Making Dumpling Wrappers from Scratch
A store-bought wrapper is often brittle and dry. Making your own dough brings a distinct elasticity that allows you to stretch the edges thin while keeping the center sturdy enough to hold a spoonful of filling.
Temperature control is your primary constraint
Using boiling water gelatinizes the starches in the flour, which makes the dough soft and prevents it from shrinking back while you roll it out.
- Mixing bowl
- Rolling pin
- Kitchen scale
- Damp cloth or plastic wrap
What goes in.
- 300gAll-purpose flour (roughly 11-12% protein)
- 150mlBoiling water
- pinchSalt
The Hot Water Knead
Pour the boiling water into the flour while stirring constantly with chopsticks. This creates a dough that is soft but holds its form under tension.
The method.
Mix the dough
Place flour and salt in a bowl. Pour the boiling water in a steady stream, stirring with chopsticks until the mixture looks like loose, shaggy crumbs.
Knead and rest
Knead the dough by hand in the bowl until it forms a smooth ball. Cover it with a damp cloth and let it rest for 30-60 minutes; this allows the gluten to relax so the wrappers won't spring back when rolled.
Shape the log
Roll the rested dough into a long cylinder, about 1 inch in diameter. Cut the log into 10g pieces using a bench scraper.
Roll the discs
Flatten each piece with the palm of your hand.
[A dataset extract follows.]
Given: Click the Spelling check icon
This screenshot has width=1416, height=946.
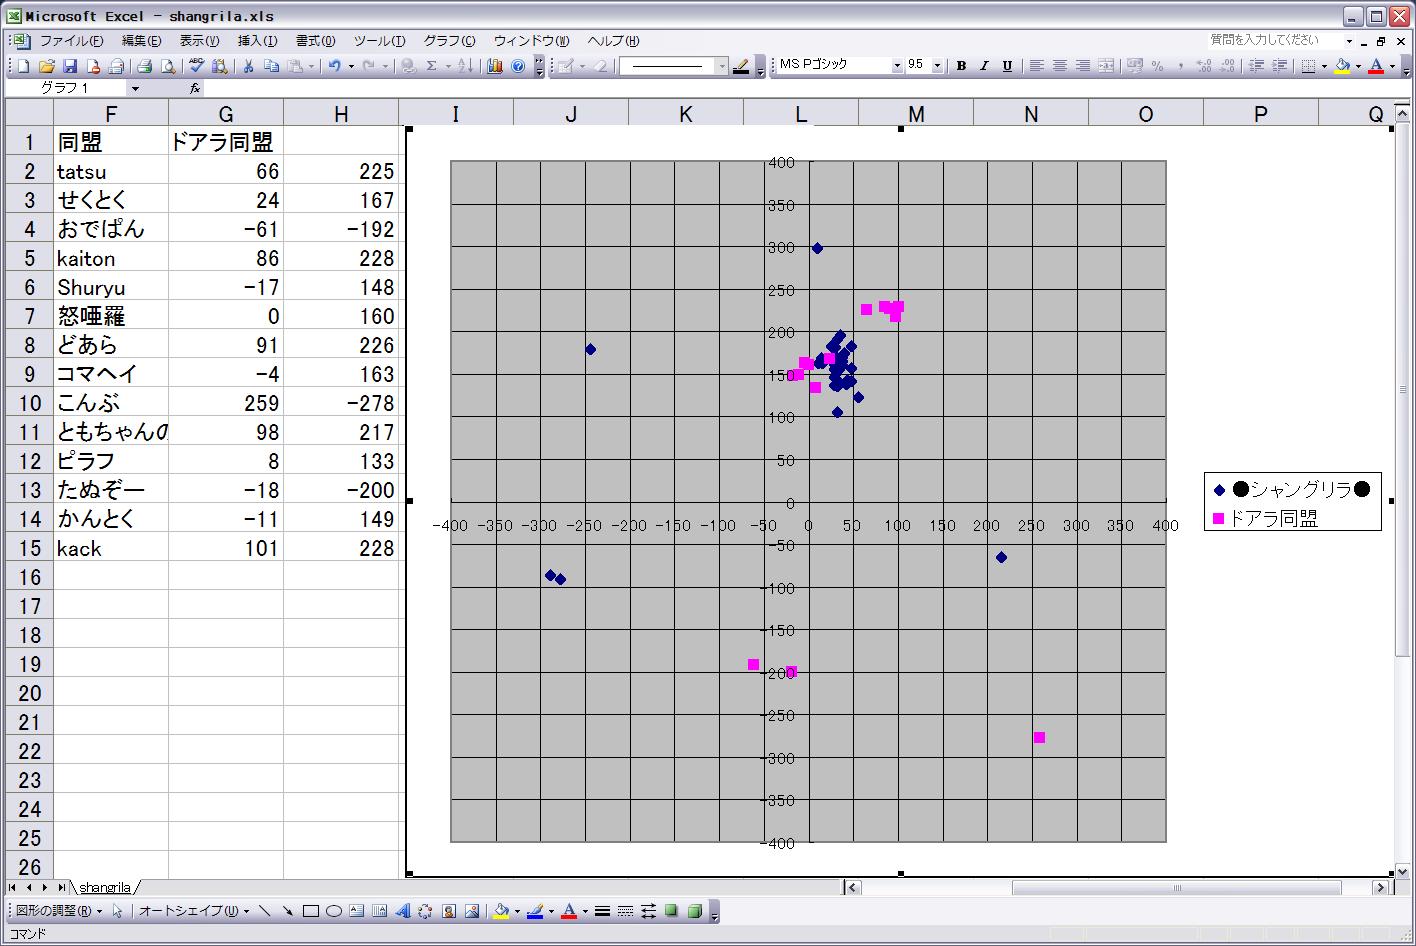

Use a small rolling pin to roll from the edge toward the center, rotating the disc as you go, until the edges are thin and the center is slightly thicker.
Other turns to take.
Cold Water Dough
Uses room temperature water. It results in a chewier, firmer wrapper often used for boiled dumplings that need to withstand long cooking times.
When it doesn't go to plan.
Keep the dough covered at all times to prevent a dry skin from forming.
If the dough feels impossible to roll, let it rest for another 10 minutes; it is likely just fighting the tension of the gluten.
Dust your work surface with cornstarch rather than flour to prevent sticking; it adds a silkier texture to the finished wrapper.
The ones that keep coming up.
Can I freeze these wrappers?
Yes. Stack them with small squares of parchment paper between each one, seal them in an airtight bag, and freeze for up to one month.